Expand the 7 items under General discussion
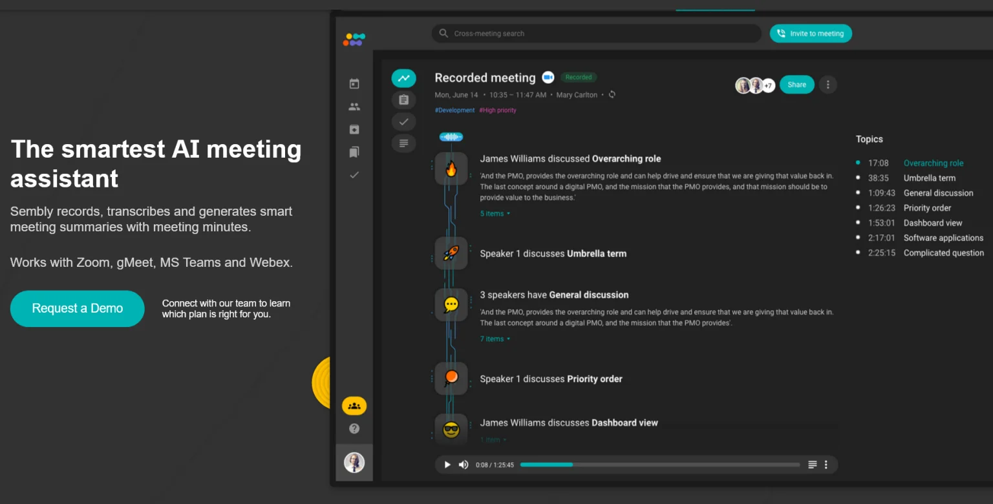pos(495,339)
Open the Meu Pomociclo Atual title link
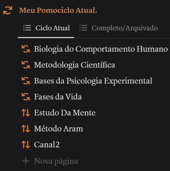The image size is (170, 171). coord(58,10)
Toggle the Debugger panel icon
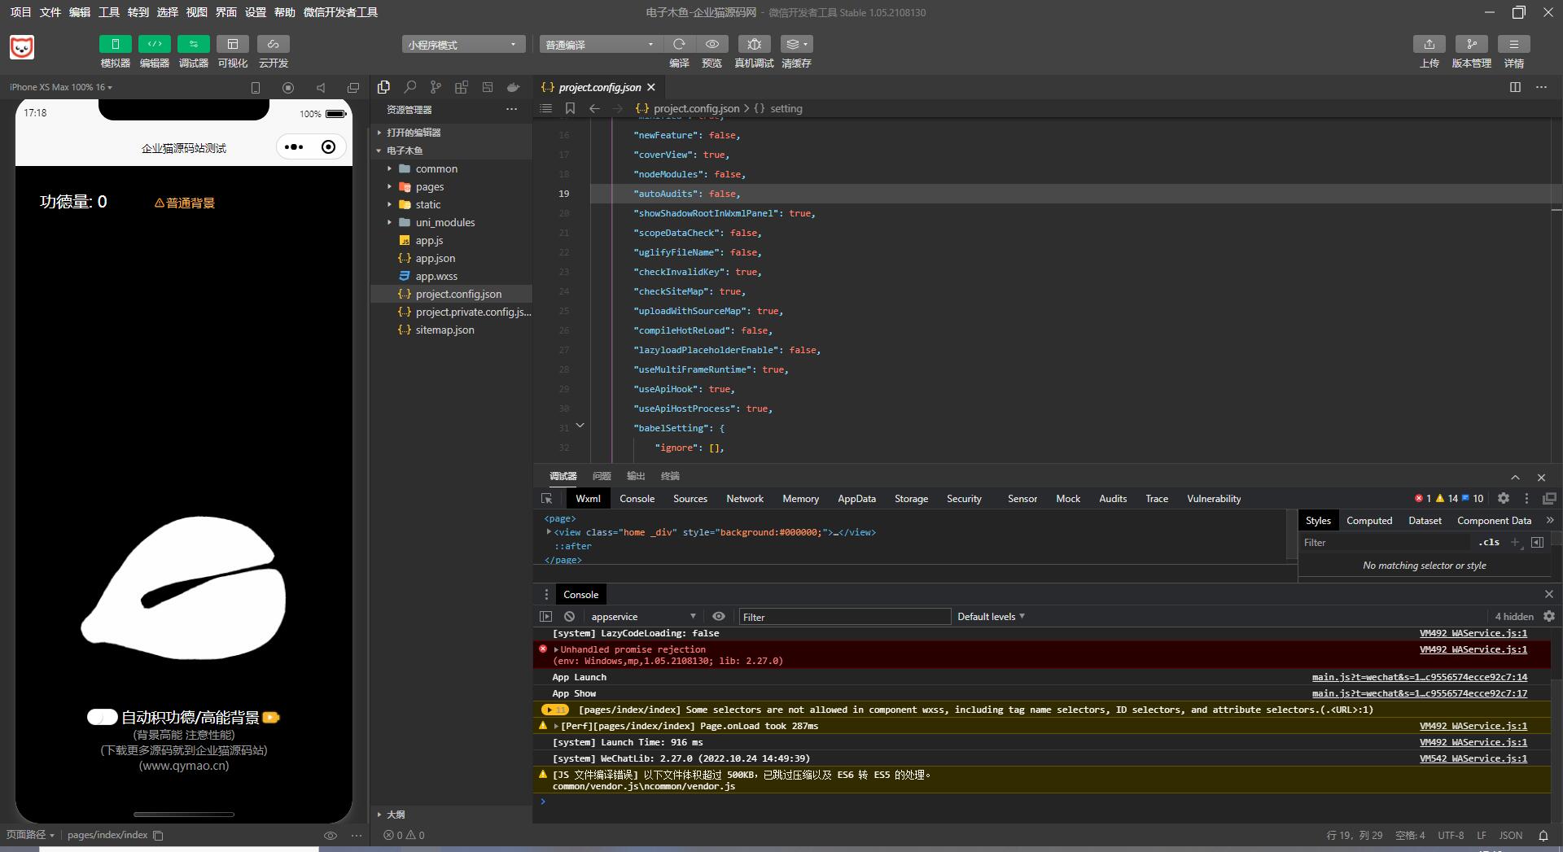Image resolution: width=1563 pixels, height=852 pixels. tap(193, 44)
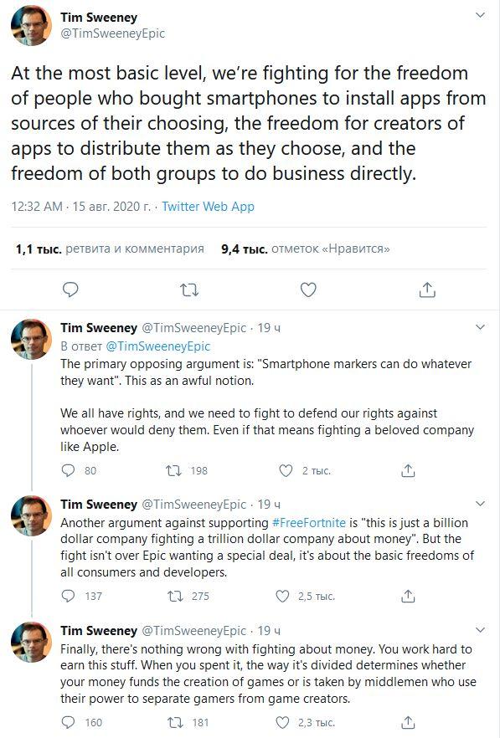Expand options chevron on the Apple reply tweet
The image size is (500, 738).
pos(480,327)
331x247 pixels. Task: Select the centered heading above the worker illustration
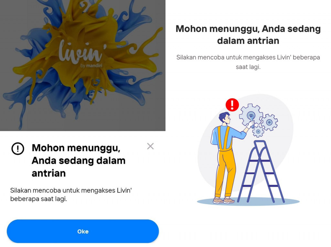248,35
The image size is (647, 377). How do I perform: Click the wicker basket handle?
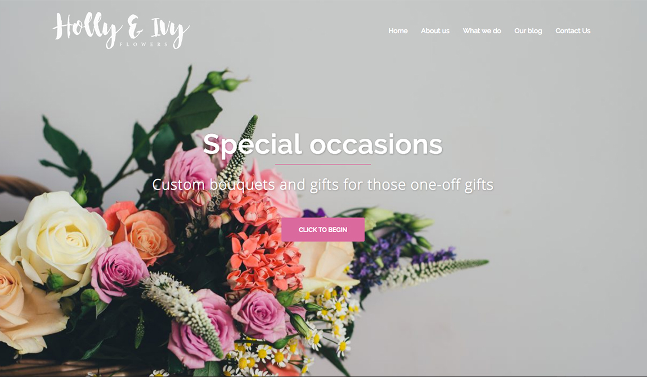coord(21,186)
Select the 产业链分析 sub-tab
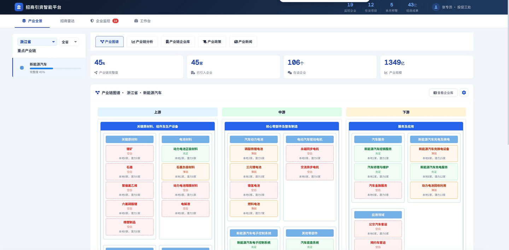 (x=142, y=42)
⁂
▸ **WORK ITEM**: What is needed is the whole listing again, set down exactly, without its pictures.

▸ **RESULT OF THIS EXERCISE**:
Expand the 7 items under General discussion
pos(495,339)
Open the Meu Pomociclo Atual title link
The image size is (170, 171). coord(58,10)
Toggle the Debugger panel icon
Image resolution: width=1563 pixels, height=852 pixels. tap(193, 44)
Expand options chevron on the Apple reply tweet
The image size is (500, 738).
pos(480,327)
331x247 pixels. Task: Select the centered heading above the worker illustration
248,35
The image size is (647, 377). How do I perform: Click the wicker basket handle?
coord(21,186)
Select the 产业链分析 sub-tab
 (x=142, y=42)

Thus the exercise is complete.